# Cleaning and lubricating AV's #6 -- working on a LGB Stainz chassis



## Mik (Jan 2, 2008)

I finally took the gearboxes of my 25+ year old reliable beater 2017 and tender apart today (both split case type). I figured that it was about time, since it was running mostly non-stop out in the heat and dirt for the last 4 days. There was some oil/carbon crud built up between the brushes and the wheels. Surprisingly, or perhaps not so, other than that it looked almost new on the inside - no perceptible wear on the journals, shafts or gears. Just a bit of old black grease to wipe off and replace. This on a locomotive that was well used when I got it (The skates are about nearly worn through!), and to which I never did more to (up till now) mechanically than plop it on the rails and kick on the juice! Gummi-scale or not, LGB sure made some rugged stuff! So I just wiped all the bearing surfaces and gear teeth down with LGB 'smoke fluid', put on some fresh(er? it's probably 10 years old too) LGB grease and slapped it all back together.

Now I'm trying to decide if I even want to bother doing more than just pulling the wheels and wiping down the outside of the bricks, and cleaning the wheels and brushes on the other 3 Stainz bricks I have. I mean, I already have the grease and oil and a TV tray, tools and rags out.... But then, if they don't NEED torn down, why do it?

I guess I probably should think about scrounging up a few skates -- So the old girl will be ready for the NEXT 25 years!....

Since this is a review forum - The down sides of trying to lubricate a split case LGB Stainz are: 1. not all the things you have to do to disassemble it are immediately obvious. (Still, it's easier than taking apart an Aristocraft 0-4-0 see Stainz disassembly) 2. You HAVE to pull the wheels off at least one side to access two of the 4 case screws. and 3. It's also REAL easy to reassemble it, only to find you timed the axles one tooth off when you go to put the wheels on -- and have to take it back apart again. (Don't ask me how I found this out, twice)

[STATED PROBLEM] Write out the entire forum post on cleaning and lubricating the LGB Stainz chassis, word for word and with nothing changed.

[COLLECTED MATERIAL]
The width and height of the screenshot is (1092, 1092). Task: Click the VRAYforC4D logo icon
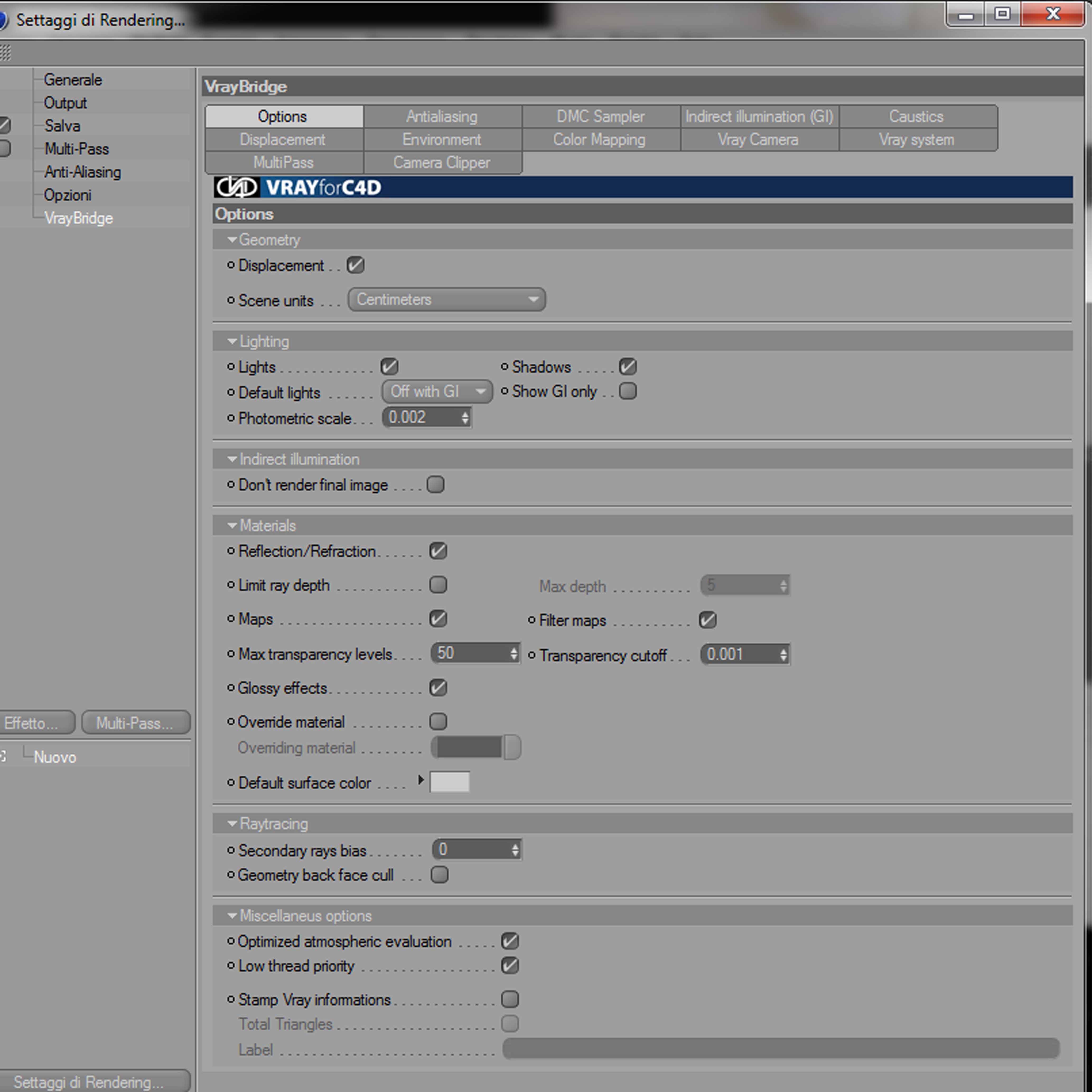[236, 187]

[SOLUTION TO THE PROBLEM]
# Cleaning and lubricating AV's #6 -- working on a LGB Stainz chassis



## Mik (Jan 2, 2008)

I finally took the gearboxes of my 25+ year old reliable beater 2017 and tender apart today (both split case type). I figured that it was about time, since it was running mostly non-stop out in the heat and dirt for the last 4 days. There was some oil/carbon crud built up between the brushes and the wheels. Surprisingly, or perhaps not so, other than that it looked almost new on the inside - no perceptible wear on the journals, shafts or gears. Just a bit of old black grease to wipe off and replace. This on a locomotive that was well used when I got it (The skates are about nearly worn through!), and to which I never did more to (up till now) mechanically than plop it on the rails and kick on the juice! Gummi-scale or not, LGB sure made some rugged stuff! So I just wiped all the bearing surfaces and gear teeth down with LGB 'smoke fluid', put on some fresh(er? it's probably 10 years old too) LGB grease and slapped it all back together.

Now I'm trying to decide if I even want to bother doing more than just pulling the wheels and wiping down the outside of the bricks, and cleaning the wheels and brushes on the other 3 Stainz bricks I have. I mean, I already have the grease and oil and a TV tray, tools and rags out.... But then, if they don't NEED torn down, why do it?

I guess I probably should think about scrounging up a few skates -- So the old girl will be ready for the NEXT 25 years!....

Since this is a review forum - The down sides of trying to lubricate a split case LGB Stainz are: 1. not all the things you have to do to disassemble it are immediately obvious. (Still, it's easier than taking apart an Aristocraft 0-4-0 see Stainz disassembly) 2. You HAVE to pull the wheels off at least one side to access two of the 4 case screws. and 3. It's also REAL easy to reassemble it, only to find you timed the axles one tooth off when you go to put the wheels on -- and have to take it back apart again. (Don't ask me how I found this out, twice)